- European Mega Drive cover art
- Developer: T&E Soft
- Publishers: JP: Asmik; NA: Seismic Software; EU: Sega;
- Platforms: MSX, MSX2, PC-8801mkII SR, X1, Famicom, Genesis/Mega Drive, PC-98, X68000, Nintendo Switch
- Release: MSX JP: 1987; MSX2 JP: 1987; PC-8801 JP: November 22, 1987; X1 JP: 1988; Famicom JP: February 17, 1989; Mega Drive / Genesis JP: October 6, 1989; NA: March 1990; EU: 1991; PC-9801 JP: 1989; X68000 JP: 1990; Windows JP: November 26, 1999; Nintendo SwitchWW: February 22, 2024;
- Genre: Action role-playing
- Mode: Single-player

= Super Hydlide =

1987 video game

Super Hydlide is an action role-playing game released by T&E Soft for the Genesis/Mega Drive. It was originally released in 1987 in Japan only under the title Hydlide 3: The Space Memories (ハイドライド３ 異次元の思い出, Haidoraido 3: I Jigen No Omoide) for the MSX, MSX2, and PC-8801mkII SR. It's the third game in the Hydlide series. Ports were also released for the X1, Famicom, X68000, Windows, and Nintendo Switch. The game was developed by Hydlide series veterans T&E Soft and released worldwide on the Sega Genesis / Mega Drive on October 6, 1989, in Japan, early 1990 in the United States, and 1991 in Europe. This remake evidences substantial graphical upgrades to the original Hydlide 3, though the gameplay remains largely identical. Before its release, it was called Hollo Fighter in some Sega advertising material and was one of the first third party published titles to be released in the U.S, the other being Air Diver.

==Plot==
Many years after the events of Hydlide II, an explosion of flames appeared near The City of the Woods. After that, monsters spread throughout the world. A young man is chosen to find the source of the evil.

==Gameplay==
The game incorporates a 'good/evil character' morality/alignment system. Like its predecessor Hydlide II: Shine of Darkness (1985), the player has a morality meter that can be aligned with either Justice, Normal, or Evil. The game has both good and evil monsters. Evil monsters attack the player character on sight, while good monsters only attack if the player character attacks them first. Killing any monster, good or evil, results in a reward of experience points, money, and occasionally a piece of equipment. However, if the player kills a good monster, points are lost from a statistic called "MF" (Moral Fiber). If the player's MF stat drops to zero, frequent traps will appear across the world. If the player manages to keep it over 100, rewards appear in the form of random items found around Fairyland. Unlike Hydlide II, the morality meter no longer affects the way in which the townsfolk react to the player.

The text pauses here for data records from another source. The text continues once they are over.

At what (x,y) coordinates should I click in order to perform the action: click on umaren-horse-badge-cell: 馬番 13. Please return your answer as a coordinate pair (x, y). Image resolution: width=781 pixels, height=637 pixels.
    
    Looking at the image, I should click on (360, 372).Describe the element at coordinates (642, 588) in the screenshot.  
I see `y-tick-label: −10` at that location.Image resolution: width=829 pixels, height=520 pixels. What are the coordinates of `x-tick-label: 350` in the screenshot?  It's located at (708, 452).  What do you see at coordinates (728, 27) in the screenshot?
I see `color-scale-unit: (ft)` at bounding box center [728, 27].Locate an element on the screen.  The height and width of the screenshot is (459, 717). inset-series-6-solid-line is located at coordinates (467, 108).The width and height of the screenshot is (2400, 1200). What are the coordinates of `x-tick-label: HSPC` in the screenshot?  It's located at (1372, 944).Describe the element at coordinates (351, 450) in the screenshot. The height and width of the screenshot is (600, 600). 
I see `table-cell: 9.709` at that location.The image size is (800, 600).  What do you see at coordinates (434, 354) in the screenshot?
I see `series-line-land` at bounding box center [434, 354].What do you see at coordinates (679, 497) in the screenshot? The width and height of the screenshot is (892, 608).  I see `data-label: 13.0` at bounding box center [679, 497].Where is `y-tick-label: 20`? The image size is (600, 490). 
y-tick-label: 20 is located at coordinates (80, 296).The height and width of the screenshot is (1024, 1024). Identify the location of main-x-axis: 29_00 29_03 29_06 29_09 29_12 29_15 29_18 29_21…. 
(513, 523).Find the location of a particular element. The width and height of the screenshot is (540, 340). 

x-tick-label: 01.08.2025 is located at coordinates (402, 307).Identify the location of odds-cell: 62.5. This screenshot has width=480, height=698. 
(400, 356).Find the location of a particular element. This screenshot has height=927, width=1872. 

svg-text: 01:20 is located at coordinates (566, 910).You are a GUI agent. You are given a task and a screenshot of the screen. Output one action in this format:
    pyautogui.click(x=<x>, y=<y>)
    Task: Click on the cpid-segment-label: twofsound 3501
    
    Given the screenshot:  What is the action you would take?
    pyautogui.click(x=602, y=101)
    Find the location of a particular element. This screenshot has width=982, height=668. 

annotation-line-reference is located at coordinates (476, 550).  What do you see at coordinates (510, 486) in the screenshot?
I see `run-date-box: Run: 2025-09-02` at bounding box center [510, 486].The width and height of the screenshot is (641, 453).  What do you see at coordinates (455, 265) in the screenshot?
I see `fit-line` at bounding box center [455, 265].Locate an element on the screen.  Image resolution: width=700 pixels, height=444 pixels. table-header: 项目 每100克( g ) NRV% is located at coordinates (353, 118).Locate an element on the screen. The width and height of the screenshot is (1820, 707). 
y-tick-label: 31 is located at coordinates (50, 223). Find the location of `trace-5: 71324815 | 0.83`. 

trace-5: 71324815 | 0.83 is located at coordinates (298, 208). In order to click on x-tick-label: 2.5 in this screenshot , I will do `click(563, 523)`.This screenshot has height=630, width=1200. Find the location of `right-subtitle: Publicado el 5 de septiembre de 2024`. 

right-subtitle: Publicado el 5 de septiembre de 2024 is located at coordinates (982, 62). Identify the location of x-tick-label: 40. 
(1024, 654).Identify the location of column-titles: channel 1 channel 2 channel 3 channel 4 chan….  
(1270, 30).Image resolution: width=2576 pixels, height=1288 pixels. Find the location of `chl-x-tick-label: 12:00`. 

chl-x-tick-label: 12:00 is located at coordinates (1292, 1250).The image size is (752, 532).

The game also features an in-game clock setting day-night cycles, where the character must eat two times a day and sleep regularly. If the characters stay up late or fail to eat regularly, their HP and attack power gradually drop. Every item in the game (including money) has weight. If the total weight of items the player character carries exceeds their "Load Capacity" (LC), they will move slowly. The game uses cut scenes for its opening and ending sequences, a combat system similar to Ys, a choice between four distinct character classes, and a wide variety of equipment and spells.

==Reception==

GamePro gave a positive review, citing the varied experiences offered by the different playable characters, the morality system, and the inclusion of four save slots.

Computer and Video Games scored it 81%, stating that, like Phantasy Star II, "this is a huge role-playing game", and that it is "a very tough game" which requires a strategy. They criticized the graphics and sound, but were positive to the gameplay. They recommended it to those who like games with steady pace and puzzles despite lacking the action.

Review score
| Publication | Score |
|---|---|
| Electronic Gaming Monthly | 4/10, 6/10, 4/10, 6/10 (GEN) |

== Legacy ==
In 2007, Alex Lucard of Diehard GameFan listed Super Hydlide at number 27 in his list of top 30 RPGs. He cited the realism instilled by gameplay mechanics such as the encumbrance system, banks, the 24-hour clock, and the need to eat and sleep, and described the game as "Morrowind before there was Morrowind".

During production of Scalebound, PlatinumGames director Hideki Kamiya said he was inspired by Hydlide 3 on the PC-8801 MA as well as Sorcerian. He said Hydlide 3 was one of the first games he played on a PC and was inspirational because it had a hardcore game design that no one was doing on consoles at the time.